The Government owns 60 percent of Telecel, but the mobile operator has fallen behind its competitors in market share and revenue. MIF has been clear: it will resolve those “issues” before bringing Telecel formally into its fold.

That prudent, no nonsense approach is exactly what decades of reckless parastatal management lacked.

Agriculture is another priority. Through Cottco, ARDA Seeds, and the Cold Storage Company (CSC), the Fund is promoting sustainable farming practices, food security, and export growth. Manufacturing holdings include Chemplex Corporation, Willowvale Motor Industry Development, Silo Investments, and Allied Timbers — all essential for industrial development and local value addition.

The path to listing and

long term value

Looking ahead, the Mutapa Fund has signalled its most ambitious reform yet: a plan to list some of its top-performing entities on the stock exchange during the lifespan of the National Development Strategy 2 (NDS2).

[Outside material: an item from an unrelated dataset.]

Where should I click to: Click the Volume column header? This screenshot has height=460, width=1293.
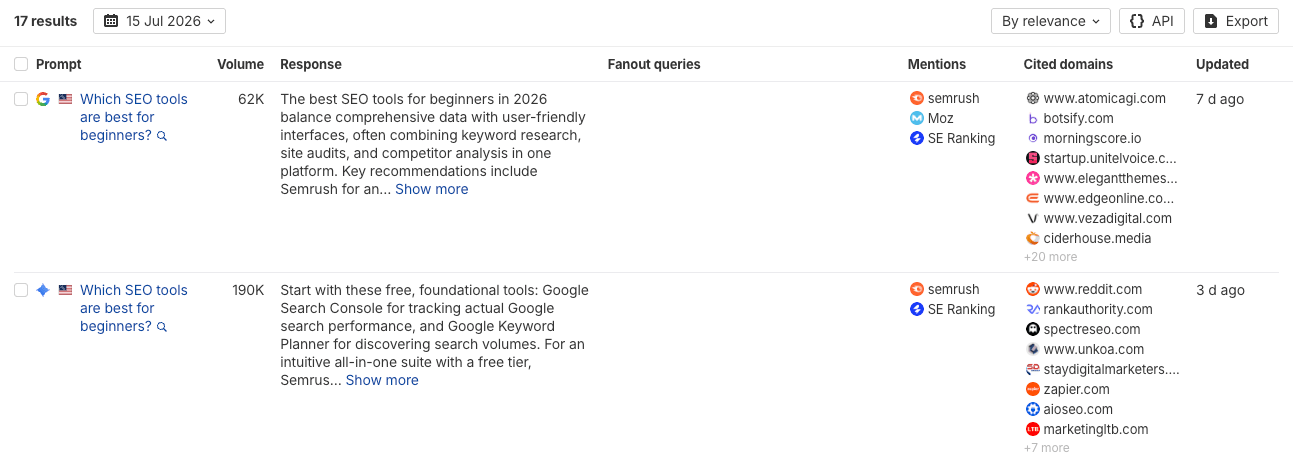(241, 64)

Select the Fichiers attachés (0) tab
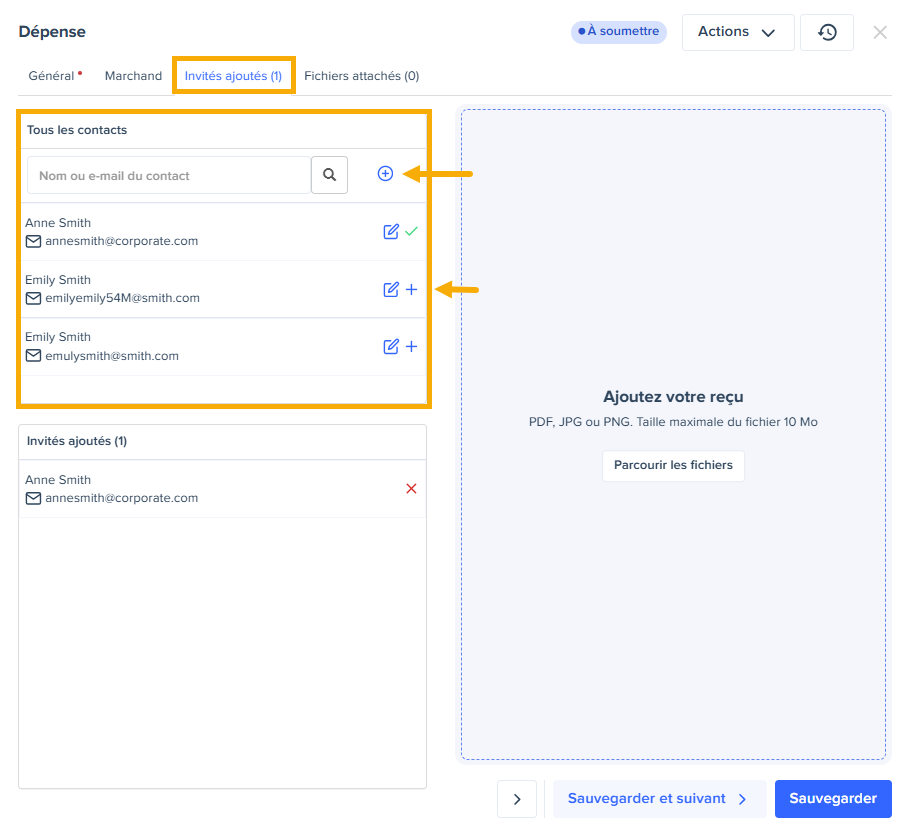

This move will unlock value, deepen Zimbabwe’s capital markets, and subject these entities to the discipline of public and institutional investors.

It will also signal to domestic and foreign capital that Zimbabwe’s State owned sector is open, transparent, and bankable.

A hopeful horizon for every Zimbabwean

Ultimately, the success of the Mutapa Investment Fund will be measured not in boardroom metrics, but in the daily lives of ordinary citizens.

A profitable, well-governed SOE sector will no longer drain the Treasury, freeing up public funds for roads, schools, and clinics.

It will create decent jobs, stabilise services from transport to electricity, and restore national pride in institutions that have too long been symbols of dysfunction.

The Mutapa Investment Fund is still a young vehicle — only formally renamed in September 2023.

But its early results, its strategic clarity, and its uncompromising focus on governance suggest that Zimbabwe has finally found a model that works.

From a corporate graveyard, a new generation of national assets is rising. And that is something worth praising.